Total SA’s withdrawal from Iran’s giant South Pars gas field has given China another chance to secure a stake in the world’s most coveted energy assets: abundant and low-cost Middle Eastern oil and gas.
Chinese companies have invested in Iraq, the United Arab Emirates and Iran in recent years, and have expressed interest in oil and gas projects in Saudi Arabia and Qatar. The resumption of sanctions by the U.S. on Iran has presented new opportunities, starting with the option to take control of South Pars after Total failed to secure an exemption from the U.S. penalties. Chinese companies are also interested in a $1.5 billion refinery upgrade in Iran.
The tilt east has been in the making for more than a decade as China’s economic expansion accelerated. U.S. and European companies still dominate the Middle Eastern oil and gas business, but their home countries are less reliant on the fuel.

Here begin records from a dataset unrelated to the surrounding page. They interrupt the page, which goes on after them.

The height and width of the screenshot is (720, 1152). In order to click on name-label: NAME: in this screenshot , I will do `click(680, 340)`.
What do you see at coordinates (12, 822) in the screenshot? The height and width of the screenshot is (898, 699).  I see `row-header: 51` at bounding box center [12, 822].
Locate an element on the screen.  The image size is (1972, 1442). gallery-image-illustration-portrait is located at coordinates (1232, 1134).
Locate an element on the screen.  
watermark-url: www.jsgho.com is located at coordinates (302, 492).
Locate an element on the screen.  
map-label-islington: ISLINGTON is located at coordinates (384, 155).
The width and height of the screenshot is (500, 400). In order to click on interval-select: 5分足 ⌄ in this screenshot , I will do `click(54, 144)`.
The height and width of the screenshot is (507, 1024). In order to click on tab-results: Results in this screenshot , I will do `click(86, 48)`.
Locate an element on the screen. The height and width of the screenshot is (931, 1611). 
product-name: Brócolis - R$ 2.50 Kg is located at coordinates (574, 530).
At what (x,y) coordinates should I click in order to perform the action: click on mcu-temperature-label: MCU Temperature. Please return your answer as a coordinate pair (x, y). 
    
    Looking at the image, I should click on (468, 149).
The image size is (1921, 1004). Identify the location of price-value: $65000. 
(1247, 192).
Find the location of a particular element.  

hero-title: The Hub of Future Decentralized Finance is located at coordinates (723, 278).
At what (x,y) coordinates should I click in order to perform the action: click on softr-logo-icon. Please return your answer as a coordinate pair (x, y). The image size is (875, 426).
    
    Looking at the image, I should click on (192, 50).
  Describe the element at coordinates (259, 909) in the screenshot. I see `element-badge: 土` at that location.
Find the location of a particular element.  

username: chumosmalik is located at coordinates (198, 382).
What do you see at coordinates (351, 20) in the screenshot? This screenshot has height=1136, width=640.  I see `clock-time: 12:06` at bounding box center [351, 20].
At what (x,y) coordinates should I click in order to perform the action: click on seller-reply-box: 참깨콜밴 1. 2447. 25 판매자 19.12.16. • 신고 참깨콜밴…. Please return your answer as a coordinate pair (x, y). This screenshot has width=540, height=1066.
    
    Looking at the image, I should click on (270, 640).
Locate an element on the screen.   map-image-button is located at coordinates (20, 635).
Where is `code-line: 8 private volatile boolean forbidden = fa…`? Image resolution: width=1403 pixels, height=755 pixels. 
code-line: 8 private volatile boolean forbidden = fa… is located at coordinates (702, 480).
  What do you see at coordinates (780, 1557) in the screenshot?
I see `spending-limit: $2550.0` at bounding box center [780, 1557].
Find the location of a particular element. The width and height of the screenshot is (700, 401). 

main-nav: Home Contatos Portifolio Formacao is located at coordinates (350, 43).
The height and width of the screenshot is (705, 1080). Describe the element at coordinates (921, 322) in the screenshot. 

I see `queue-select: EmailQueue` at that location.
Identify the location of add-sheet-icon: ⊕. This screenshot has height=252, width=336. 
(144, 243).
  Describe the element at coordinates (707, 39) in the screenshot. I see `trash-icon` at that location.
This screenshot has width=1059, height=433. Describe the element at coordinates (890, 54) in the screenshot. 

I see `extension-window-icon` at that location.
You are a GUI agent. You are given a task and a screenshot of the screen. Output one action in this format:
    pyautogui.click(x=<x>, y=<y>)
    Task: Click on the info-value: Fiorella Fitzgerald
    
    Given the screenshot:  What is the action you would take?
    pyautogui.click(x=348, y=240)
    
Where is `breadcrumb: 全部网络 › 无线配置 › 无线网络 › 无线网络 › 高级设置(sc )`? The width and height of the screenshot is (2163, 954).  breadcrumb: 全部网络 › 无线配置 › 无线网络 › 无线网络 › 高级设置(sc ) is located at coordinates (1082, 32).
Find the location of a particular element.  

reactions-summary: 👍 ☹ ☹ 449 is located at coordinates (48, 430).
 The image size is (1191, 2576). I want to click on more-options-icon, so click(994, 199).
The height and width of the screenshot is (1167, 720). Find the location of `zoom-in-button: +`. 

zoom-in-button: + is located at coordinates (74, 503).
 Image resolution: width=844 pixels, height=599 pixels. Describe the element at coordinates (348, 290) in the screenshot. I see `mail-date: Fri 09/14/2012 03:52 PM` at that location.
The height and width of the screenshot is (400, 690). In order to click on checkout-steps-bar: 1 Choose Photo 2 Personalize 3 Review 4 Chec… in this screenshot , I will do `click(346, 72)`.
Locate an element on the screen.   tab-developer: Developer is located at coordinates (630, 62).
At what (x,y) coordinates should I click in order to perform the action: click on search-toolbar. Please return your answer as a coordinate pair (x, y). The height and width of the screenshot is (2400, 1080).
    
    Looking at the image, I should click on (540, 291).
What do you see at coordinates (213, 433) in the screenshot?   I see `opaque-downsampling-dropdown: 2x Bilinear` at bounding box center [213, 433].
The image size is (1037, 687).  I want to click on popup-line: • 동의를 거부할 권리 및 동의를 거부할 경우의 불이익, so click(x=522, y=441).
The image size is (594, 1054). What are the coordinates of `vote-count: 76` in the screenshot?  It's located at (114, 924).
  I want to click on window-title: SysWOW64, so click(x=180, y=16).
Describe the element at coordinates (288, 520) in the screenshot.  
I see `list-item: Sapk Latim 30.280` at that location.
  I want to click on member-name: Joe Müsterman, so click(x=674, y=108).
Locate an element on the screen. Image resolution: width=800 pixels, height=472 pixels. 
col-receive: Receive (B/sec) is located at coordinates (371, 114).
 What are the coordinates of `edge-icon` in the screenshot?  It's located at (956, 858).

China, and other fast-growing nations in Asia, need the energy, and are increasingly bidding for concessions and joint ventures in the Persian Gulf region.
China’s demand for oil almost doubled in the past decade, while Middle East producers kept their market share at about 43 percent, according to BP Plc’s Statistical Review of World Energy data. Natural gas consumption is also booming as China strives to improve air quality by reducing its reliance on coal in favor of the cleaner fuel, BP said in its latest report in June.
Chinese companies have a long way to go to displace Western companies that have operated in the Middle East for over a century. They will still need Western expertise and are partnering with the majors such as BP and Total to extract the oil, and then are using ownership stakes to secure the supplies.